Stephanie Hutton is a writer and clinical psychologist in the UK. She has published her flash fiction, short stories and poetry online and in print. In 2016 she won the Writers HQ Competition, Ad Hoc Fiction, and Bibliophone 1000 Words Heard Competition, and was shortlisted for the Black Pear Press Short Story Competition and Brighton Prize. She believes in the therapeutic value of fiction and is currently working on a novel. Find her work at stephaniehutton.com.
Peter Newall lives in Sydney, Australia, but has spent many northern winters travelling through Central and Eastern Europe, pursuing the ghosts of the Habsburg Empire, the Soviet Union and his ancestors. He speaks Russian and German inaccurately. He recently lived for a year in Odessa, Ukraine, where he sang for a popular local blues band. His stories have been published in England, the USA, Hong Kong and Australia, and his story The Luft Mensch was nominated for the Pushcart Prize in 2016. He began writing three years ago, from a desire to record somehow the transience of human feelings.

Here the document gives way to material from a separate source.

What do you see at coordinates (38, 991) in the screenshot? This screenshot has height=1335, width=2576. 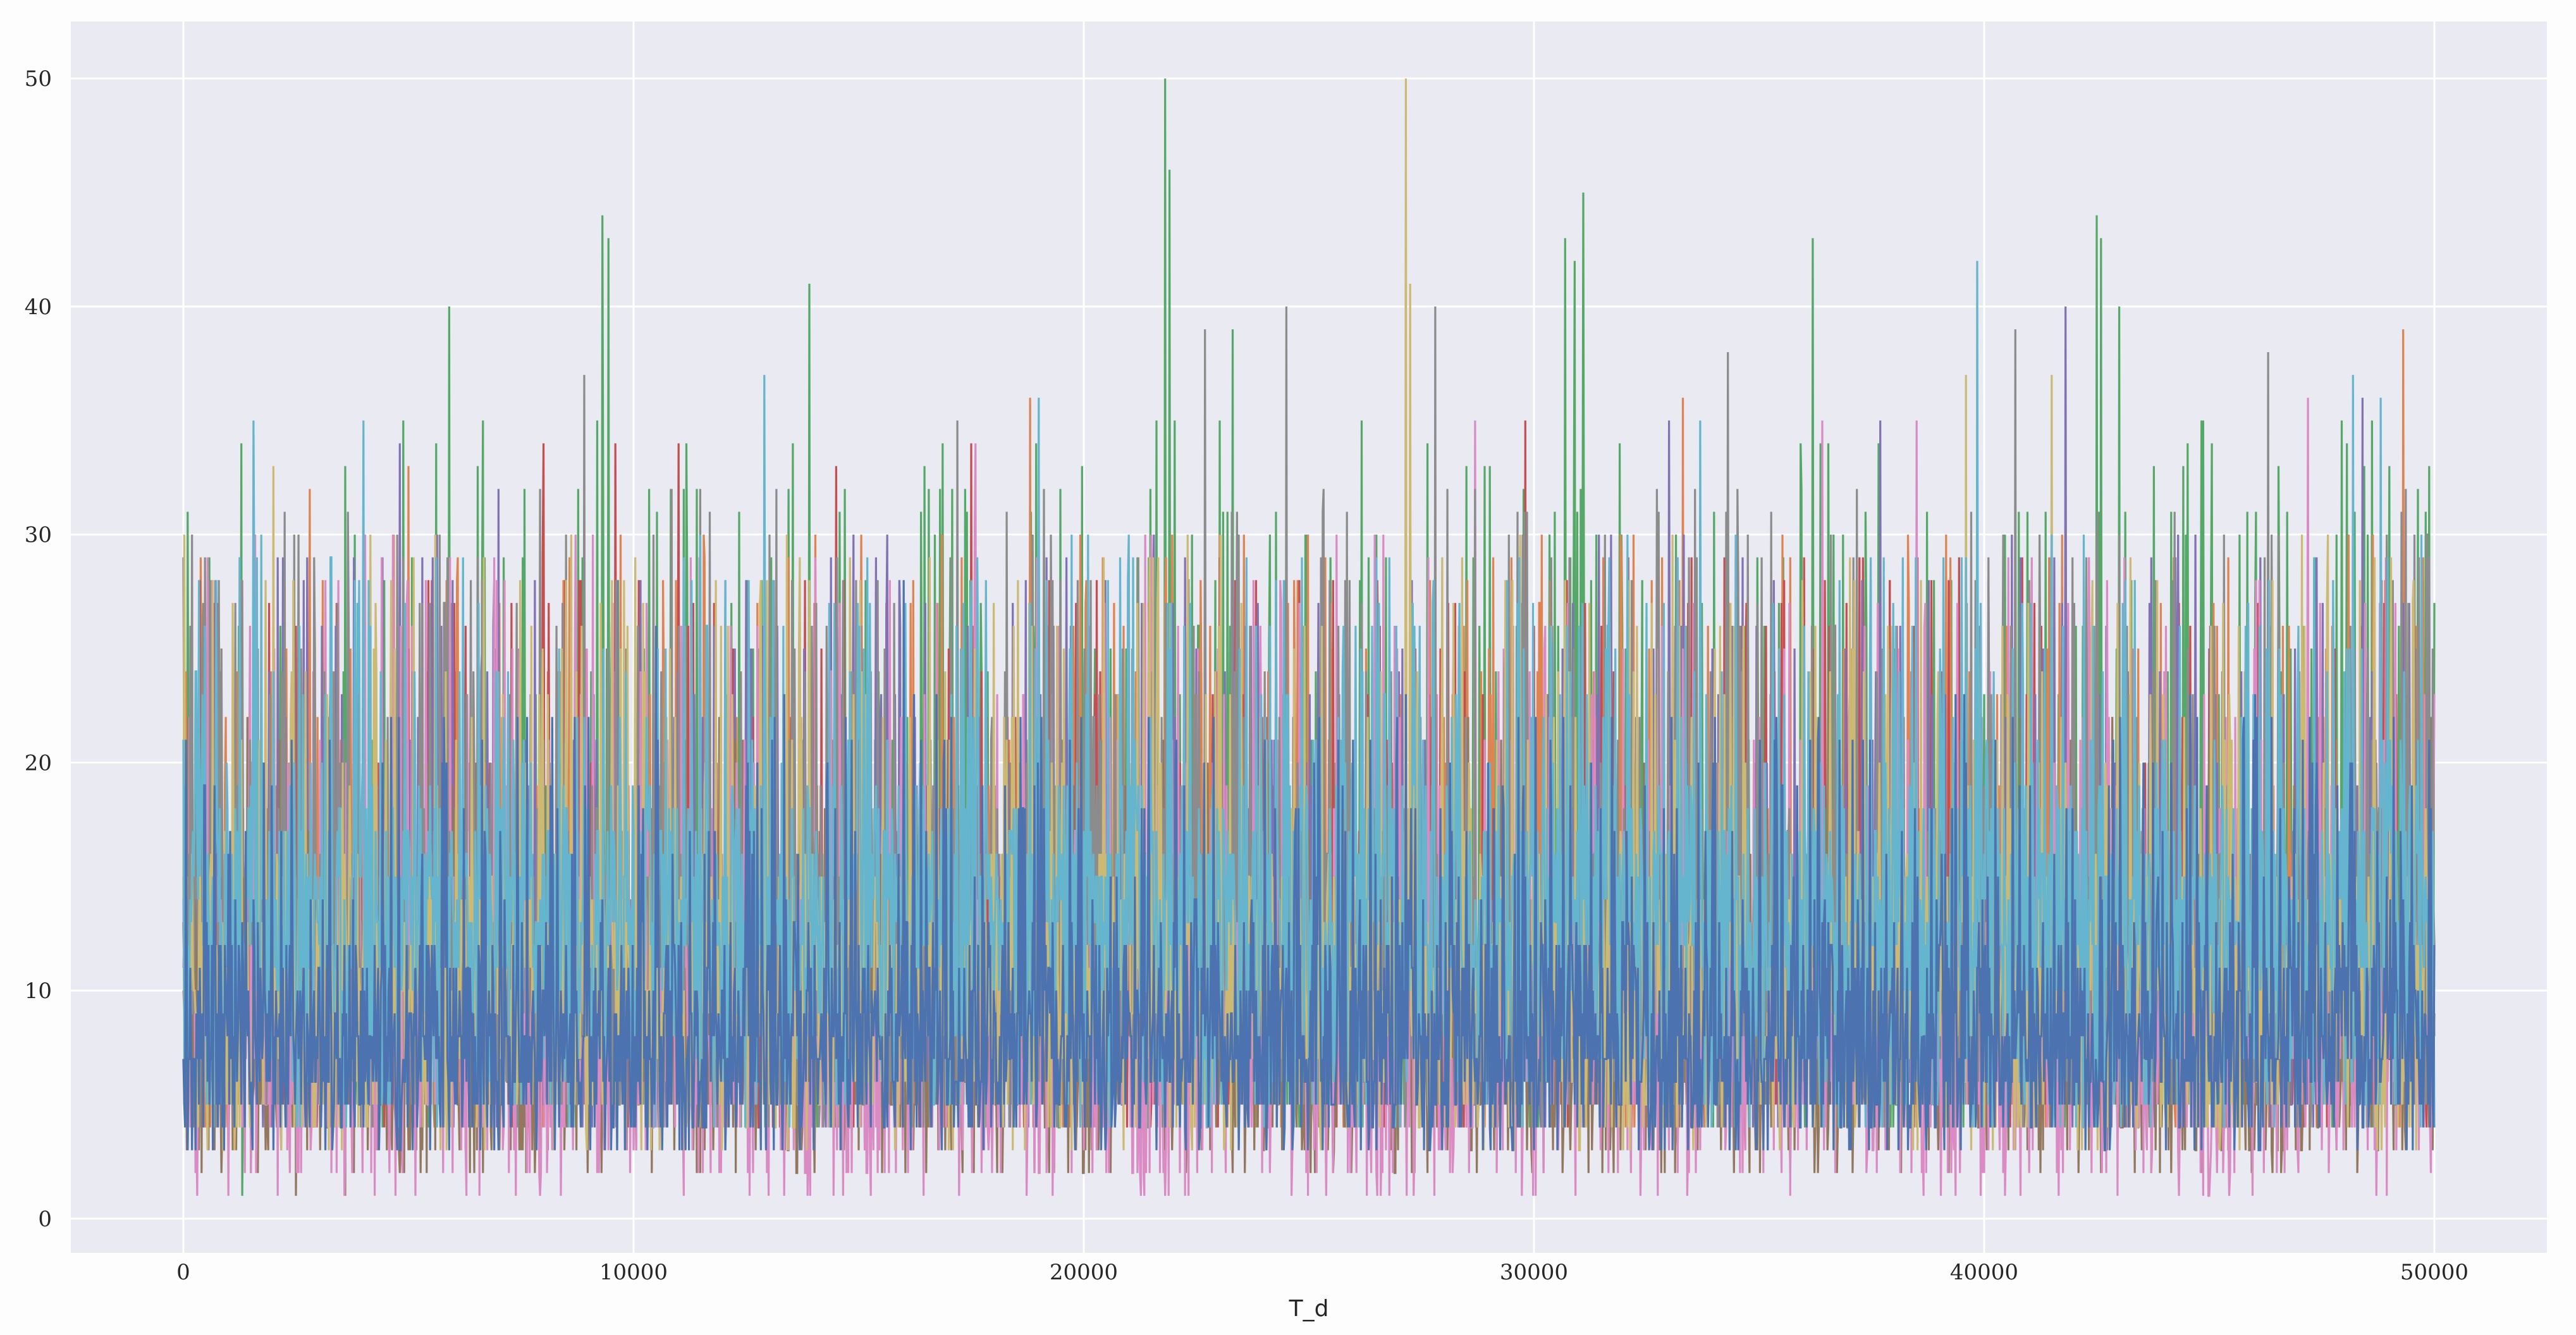 I see `y-tick-label: 10` at bounding box center [38, 991].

Sophia Barnes hails from the Blue Mountains, Australia and lives in Sydney, where she works as a freelance editor and writer, academic and all-round bookish person. Her short fiction has appeared in Wet Ink Magazine, Seizure Online and the collection Stories of Sydney (Xoum Publishing). She regularly reviews new Australian writing for the Sydney Review of Books and has published critical work in the Journal of Languages, Literatures and Cultures, Doris Lessing Studies and the collections Doris Lessing’s The Golden Notebook After Fifty (Pan Macmillan) and Doris Lessing and the Forming of History (Edinburgh University Press). She is currently teaching literature and creative writing at The University of Sydney and working on a collection of short stories.
Maureen writes poetry and short fiction. She has poetry published in various magazines and online webzines: Poetry Scotland’s Open Mouse website, The Lake, Weyfarer’s Magazine, Prole, Writers’ Forum, Reach Poetry, Interpreter’s House, and in 2016 was published with three other poets as part of Primers 1, a collaboration between Nine Arches Press and the Poetry School featuring new poets. She won The Labello Prize for short fiction in 2014, and was published in their anthology Gem Street. She has stories in Scribble, Prole, and the Hysteria Anthology 2016. She was longlisted at Exeter Writers’ short fiction competition 2016, shortlisted at Fish short fiction competition 2016, shortlisted at the HISSAC short fiction competition 2016, and shortlisted at Hysteria short fiction competition 2016. Maureen is currently working on a first short story collection.